First, the price stability of AAA games is not evidence of benevolent market forces. It’s a result of industry standardization, publisher control, and platform monopolies. Half-Life 2 co-launched Steam in 2004 and retailed for $60–$70, a price which stuck around for a couple of decades or so, and that’s before you factor in DLCs, deluxe editions, season passes, and microtransactions. The base price may look flat, but the real cost to access the full experience has ballooned. And unlike the cartridge era, you often don’t even get a physical product—just a license to access a server.

Second, this pricing model predates digital distribution. The idea that games got cheaper because of competition ignores the fact that prices held steady even as production and distribution costs plummeted. The savings from digital delivery, reduced packaging, and outsourced labor didn’t go to the consumer. They went to shareholders and executives. The top five game publishers have posted record profits year after year, even as they lay off staff and squeeze dev teams.
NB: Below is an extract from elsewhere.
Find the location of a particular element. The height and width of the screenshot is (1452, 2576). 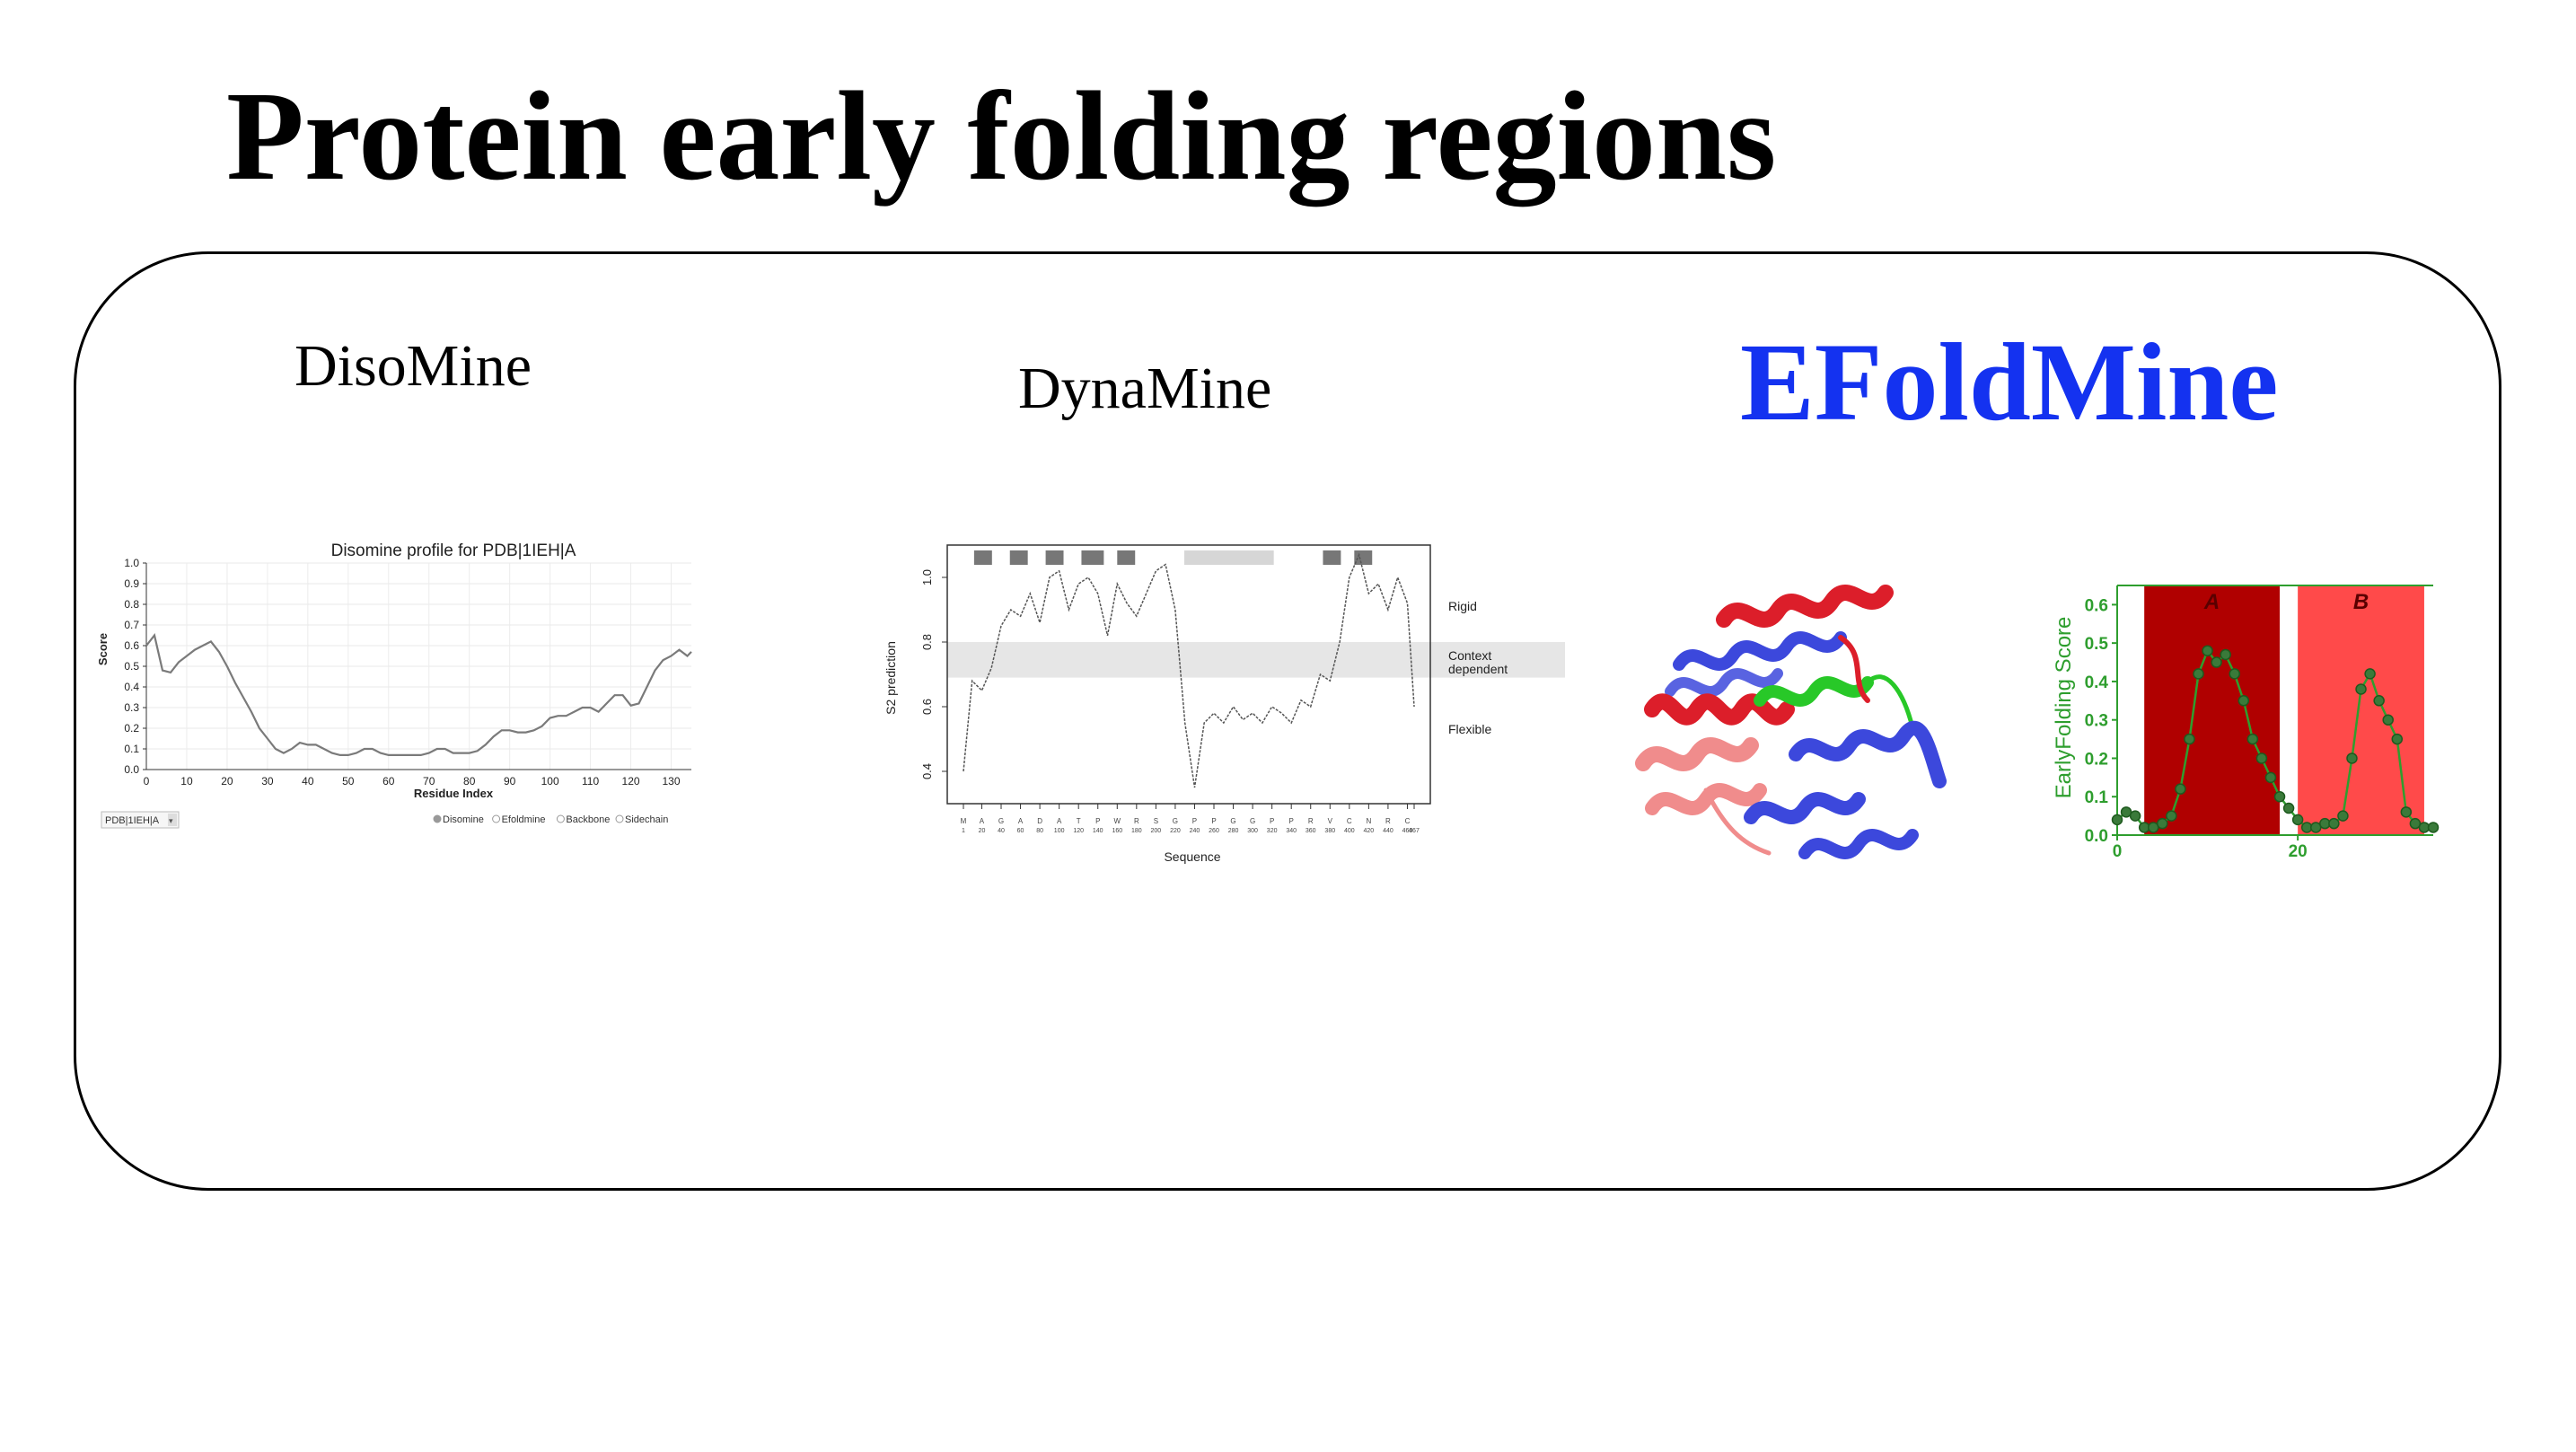

efoldmine-ytick-label: 0.2 is located at coordinates (2096, 760).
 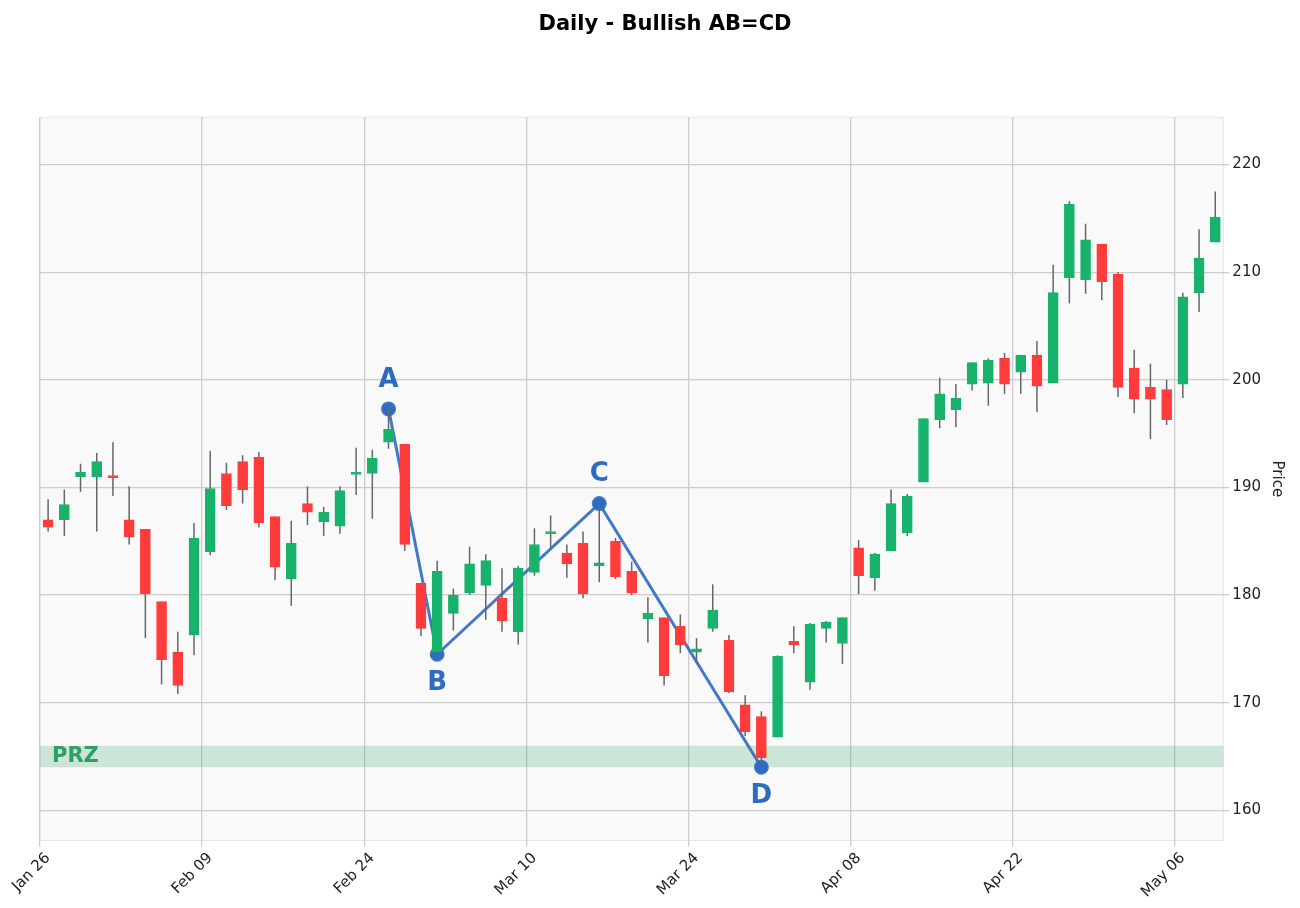 I want to click on y-axis-title: Price, so click(x=1278, y=479).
Third, pointing to video games and electronics as proof of market generosity is classic cherry-picking. These are industries uniquely shaped by global supply chains, massive economies of scale, and digital platforms that eliminate physical overhead. That’s not how groceries, rent, healthcare, or education work. In those sectors, prices have risen relentlessly while wages stagnate. If competitive markets reliably passed savings to consumers, we’d see it across the board, or hell, even just sometimes. Not just in industries that benefit from digital arbitrage and monopolistic control.

So no, video games didn’t "get cheaper" in any meaningful way, not really. They got more extractive, more fragmented, and more dependent on psychological monetization models.
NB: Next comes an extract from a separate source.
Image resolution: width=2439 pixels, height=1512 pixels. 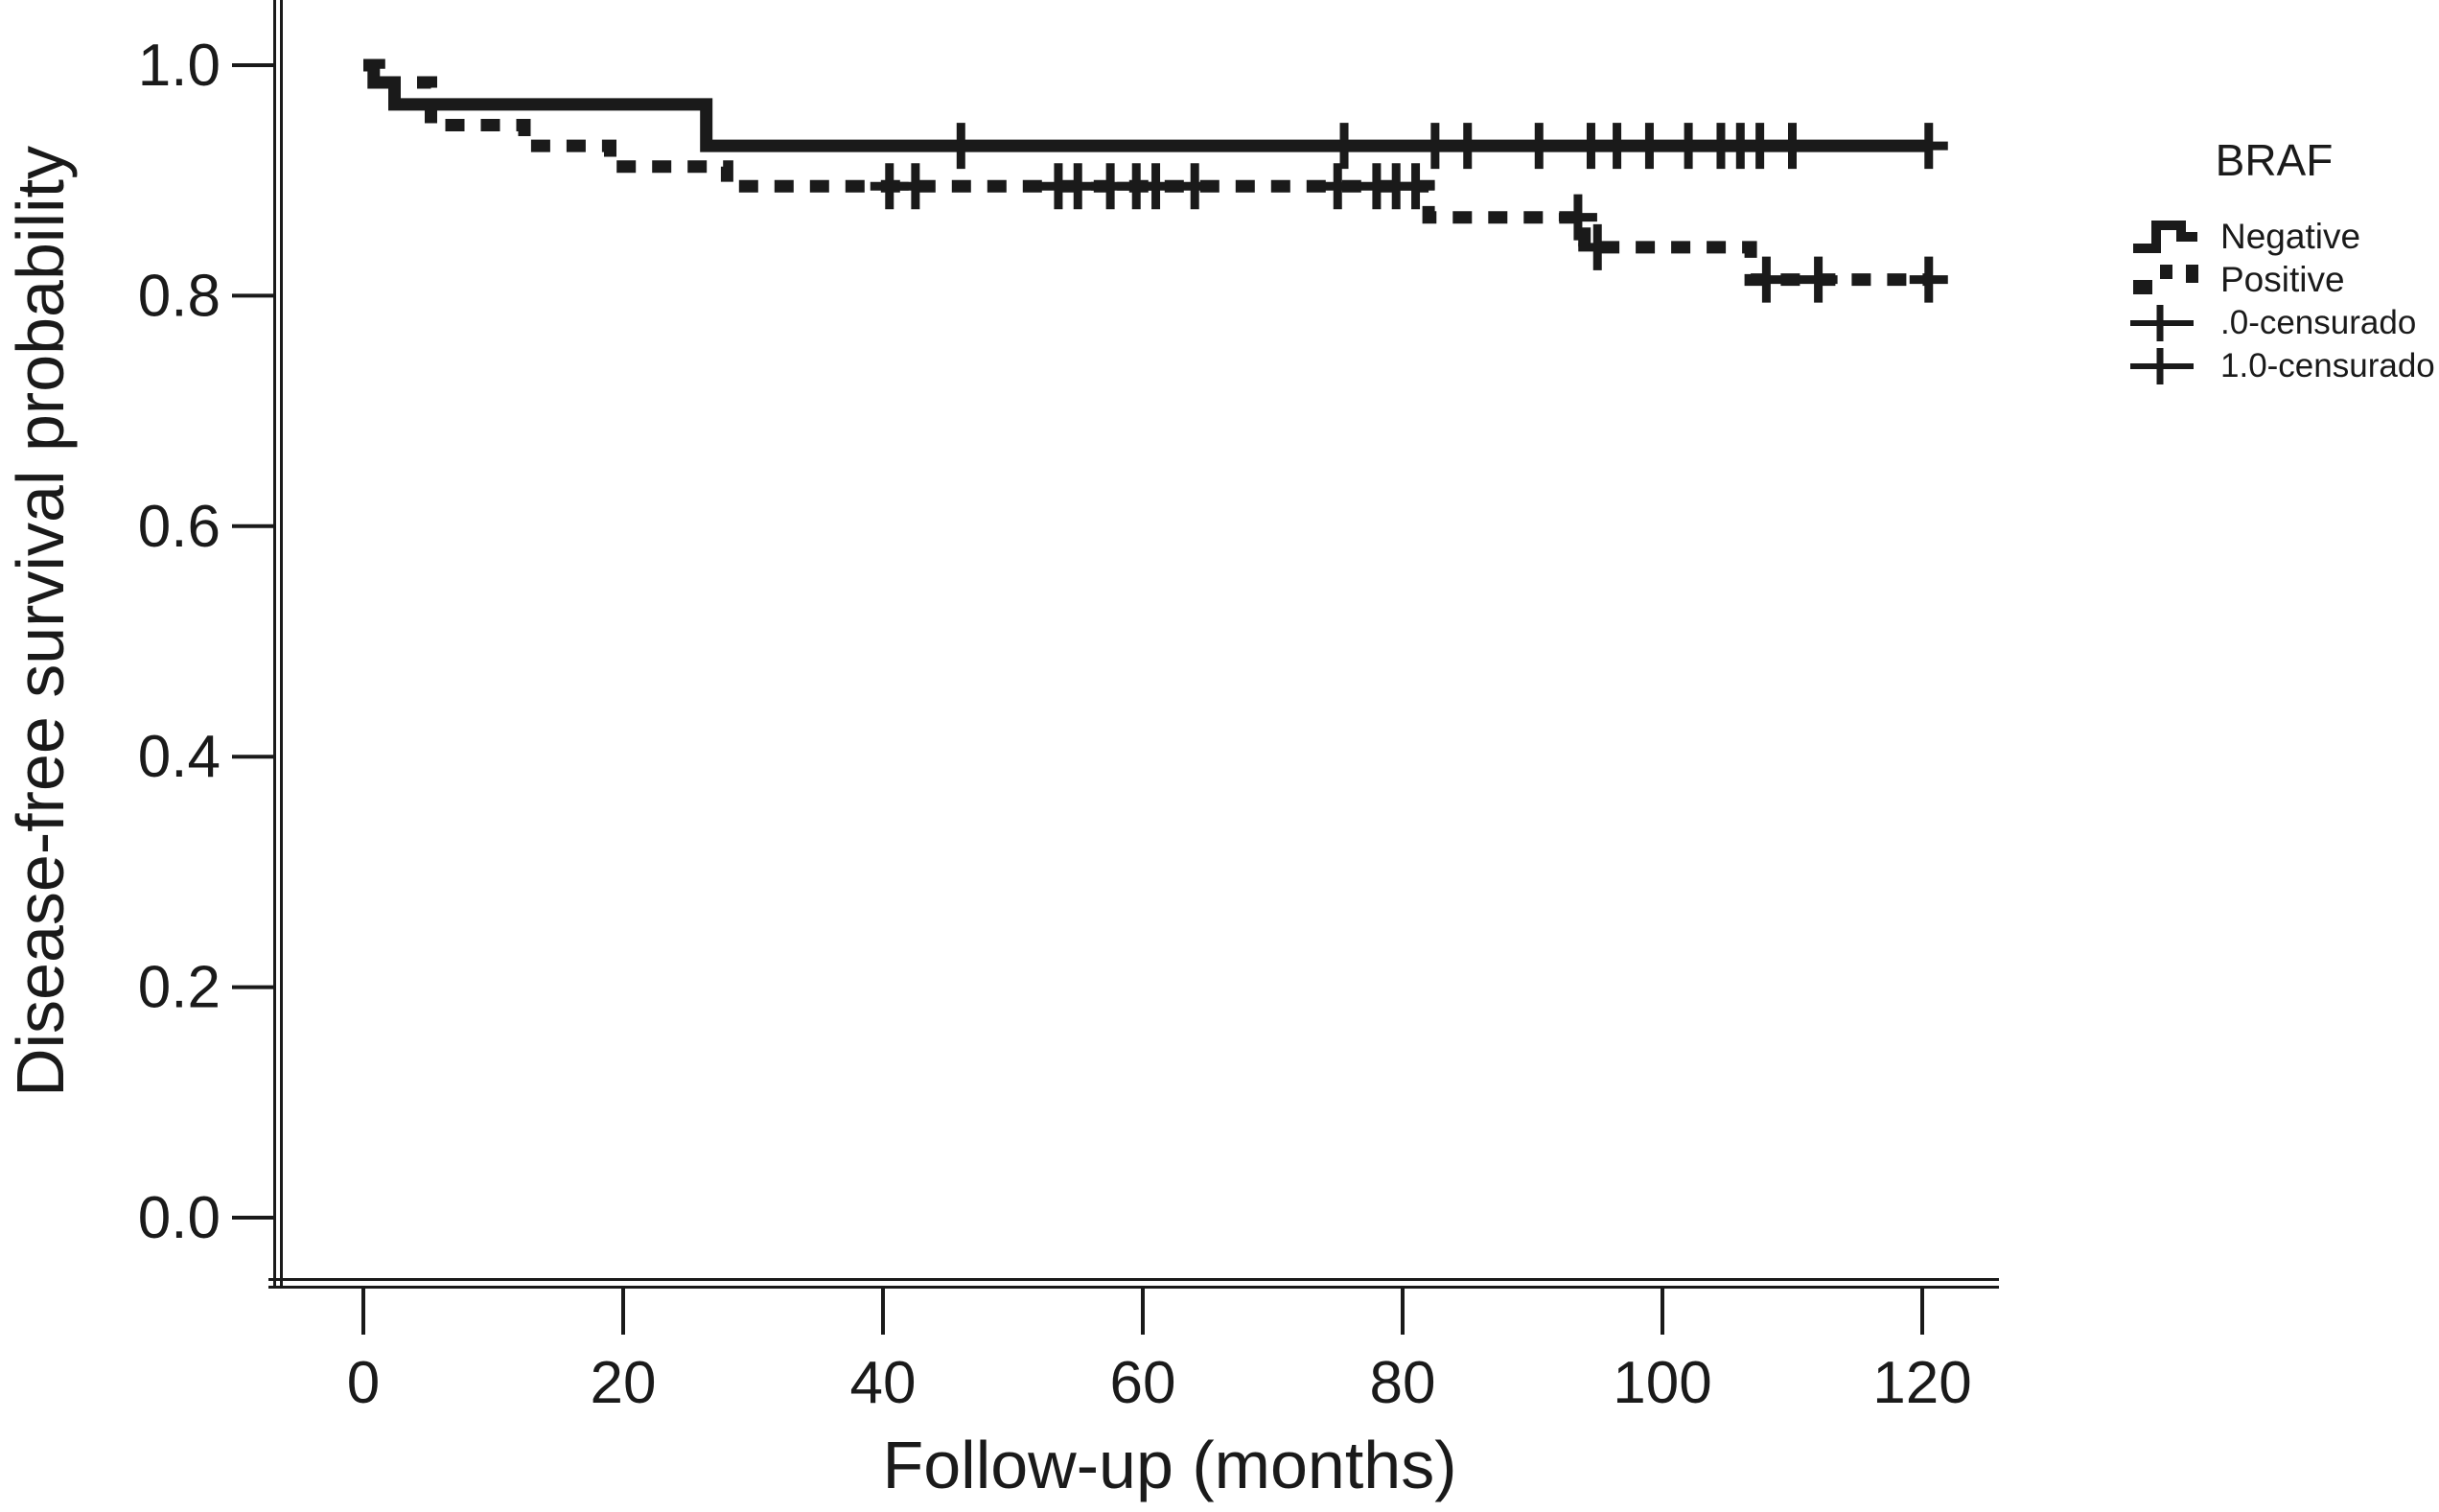 I want to click on y-tick-label: 0.8, so click(x=180, y=296).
You got super down voted for this, and my post was not popular either, but you seem to be one of the few here that get the sentiment.

There just isn't a huge energy to do something about a lot of petty crimes, therefore nothing is done. Like you, many people have complete apathy for the pursuit of minor shoplifting (I'm making an assumption here that you would be against large scale crime ring level shoplifting).
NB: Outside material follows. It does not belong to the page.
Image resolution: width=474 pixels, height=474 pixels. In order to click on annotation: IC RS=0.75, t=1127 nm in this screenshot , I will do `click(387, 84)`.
There isn't the will from the people or the politicians to care about petty crimes like this, until there is. People like you have explicit reasons why you don't care, and many people have the implicit "it just doesn't directly effect me therefore why should I care" reason.

Exactly.

Also worth noting: any store worth a SHIT that carries high value goods fully insures their inventory too, for stealing, and for their employees breaking one getting it out, for natural disasters, for fires, for boomers driving their SUVs through the front windows, and for like... a toddler running through one on the display floor.

Like I'm just... I'm fucking done listening to the endless bitching and crying on the part of corporations about how HARD it is to do business. If it's so awful, shut it the fuck down then.

And I genuinely wouldn't care apart from this is just a BOTTOMLESS well that reactionary politicians use to constantly divert money from anything we actually need to give yet more of it to fund yet more policing that doesn't do anything apart from murder black teenagers and shoot people's dogs, and no that's not JUST because Walgreens won't stop fucking whining in the news about it, but it isn't disconnected either. Crime has NEVER been as low as it is now, the only increases of any note were the ones that cropped up during the pandemic. Apart from that every single kind of larceny and theft has been on a steady downturn since the 1990's.

Quit. Fucking. Whining. About. Crime.